Josienne Clarke Shakes Off the Past and Learns to Thrive ‘In All Weather’
Underestimate Josienne Clarke at your peril. On her first solo album since dissolving a decade-long partnership with guitarist Ben Walker, she might initially pass for a textbook example of a polite, old-school British folkie. Her singing is pretty and precise, always under control; her original songs are literate and graceful, with no rough edges.
But there’s enough raw angst on the spellbinding In All Weather to fuel a dozen tormented grunge bands. Stripping away the more ornate chamber-folk embellishments of her work with Walker, Clarke issues blunt, albeit still lovely, declarations of anger and self-reliance, calling out disappointing lovers and friends in no uncertain terms. “I’m not sorry for going out the door and never coming back,” she murmurs gently to strains of shimmering guitar and piano in “The Drawing of the Line,” sounding, as she often does, like a less-mournful descendant of Sandy Denny.
Crafting vignettes of romantic strife with a keen eye for detail, Clarke has little interest in euphemism or understatement. She laments the challenge of “trying to convey something, desperately” on the lilting “Season and Time,” concluding calmly, “I’m pretty sure you never understood a word I said.” While not claiming to be perfect herself, she admits, “I worry that I loved you, but I never let you know,” on “Walls and Hallways.” She’s not afraid to point a finger, exclaiming gently, “All my good deeds are dust on your desk,” in the soothing “Host” and tartly dismissing unreliable “Fair Weather Friends” with a swirling display of spooky voices.
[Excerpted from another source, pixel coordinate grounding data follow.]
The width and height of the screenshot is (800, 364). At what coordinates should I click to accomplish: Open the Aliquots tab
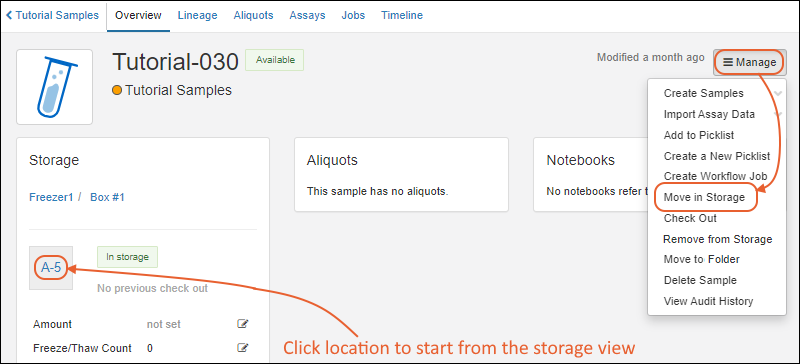(x=254, y=15)
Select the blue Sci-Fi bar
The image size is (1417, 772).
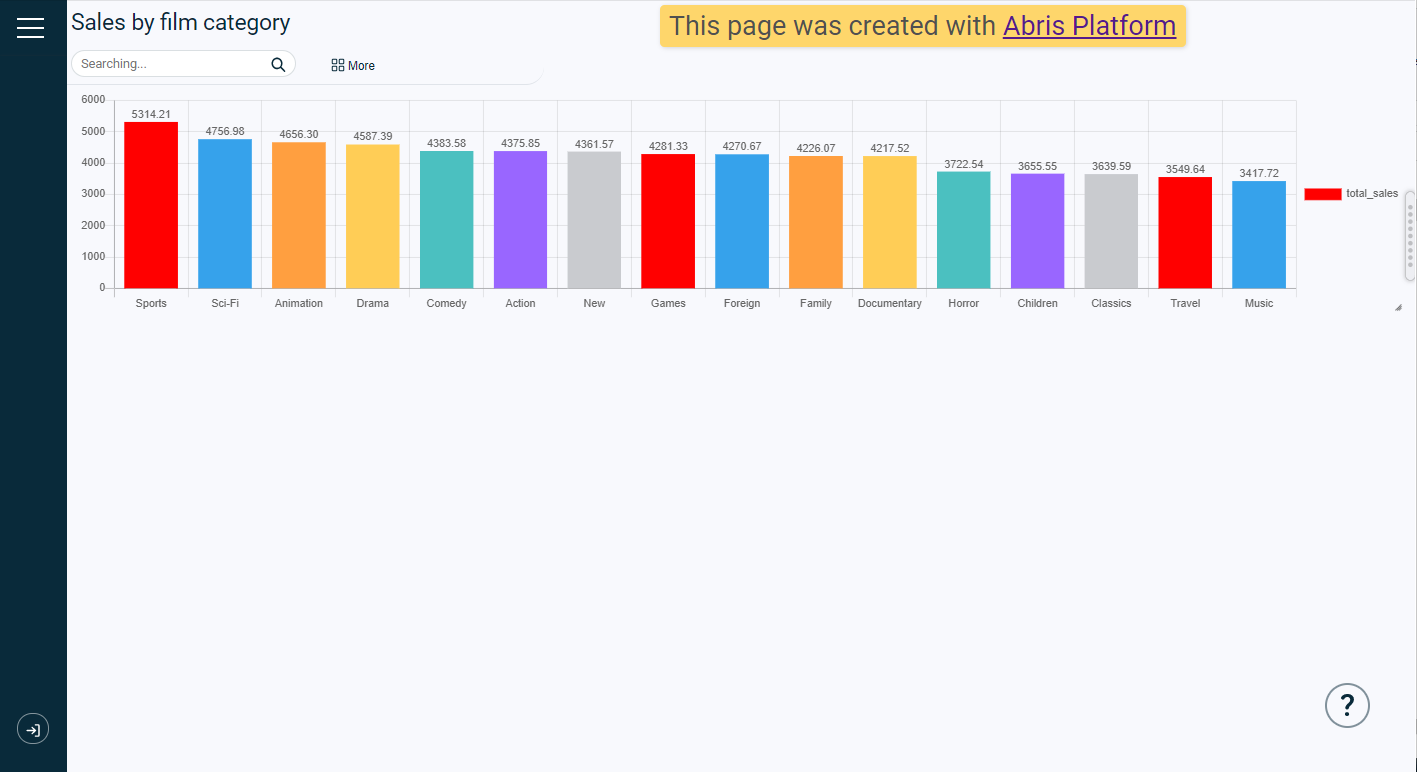(x=225, y=213)
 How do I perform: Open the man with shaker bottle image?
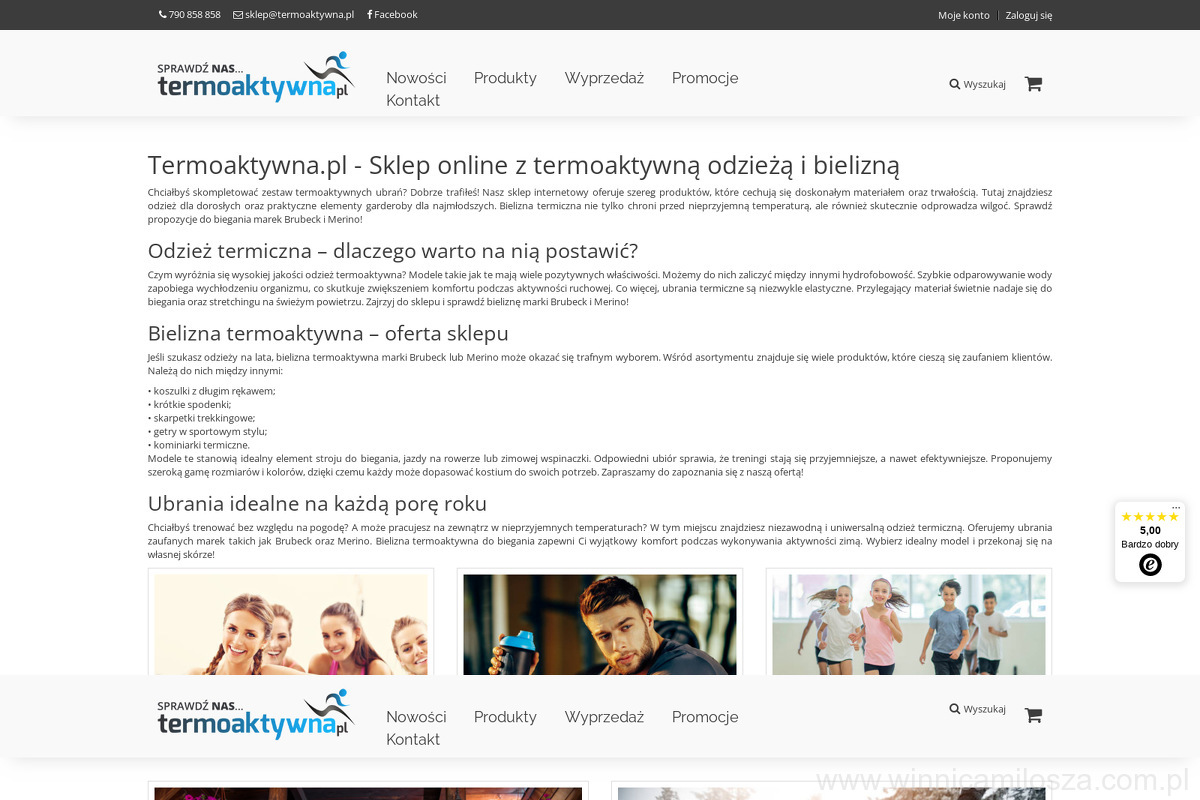(600, 623)
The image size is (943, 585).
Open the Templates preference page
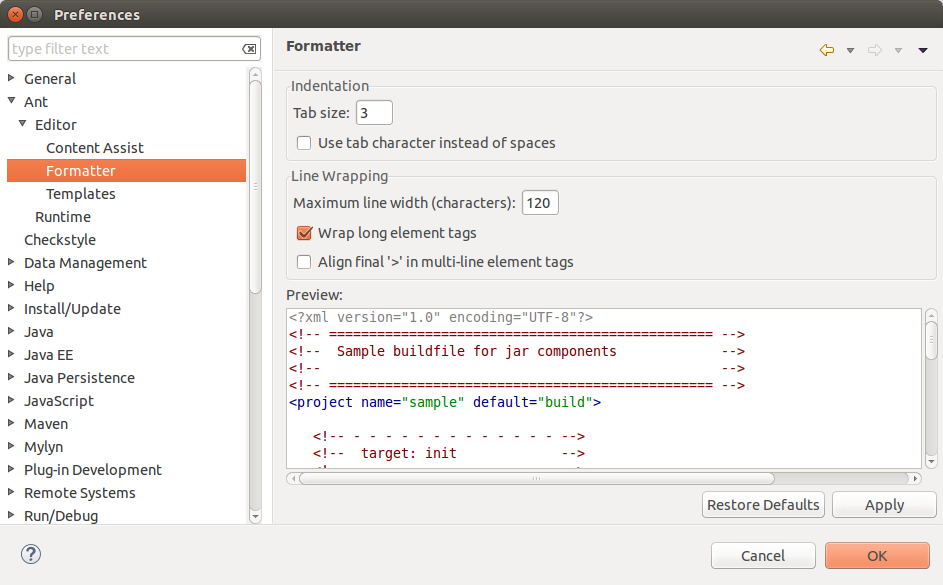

Clarke crafts the perfect put-down on “If I Didn’t Mind,” dissecting an adversary with the kind of thrilling disdain the wicked young Dylan would admire. Supported by jittery electric guitar, one of the few times In All Weather displays any musical aggression, she sighs, “You’ve got your problems / But I’m the one who needs to change,” adding, “You use silence like others use a knife,” among a devastating litany of grievances. By the time Clarke grimly observes, “I’ve never known frustration like this in my life,” it’s obvious her emancipation is overdue.
The album closes softly with “Onliness,” turning the page on the period of distress she chronicles so eloquently. “I’m OK / And I’ll live to see another day / And someday I won’t even think about it / Anymore,” Clarke sings with a quiet resolve that makes it easy to believe her.
The clenched-fist score-settling and tentative new beginnings of this unassuming gem aren’t the only things going on in Clarke’s creative life lately. Earlier this year, PicaPica, the band she fronts along with fellow vocalist Samantha Whates, released its sparkling debut album, spotlighting her surprisingly playful, poppier side. In All Weather feels like an act of personal and professional liberation that could open up other doors for Josienne Clarke as well. It’ll be exciting to see where she goes next.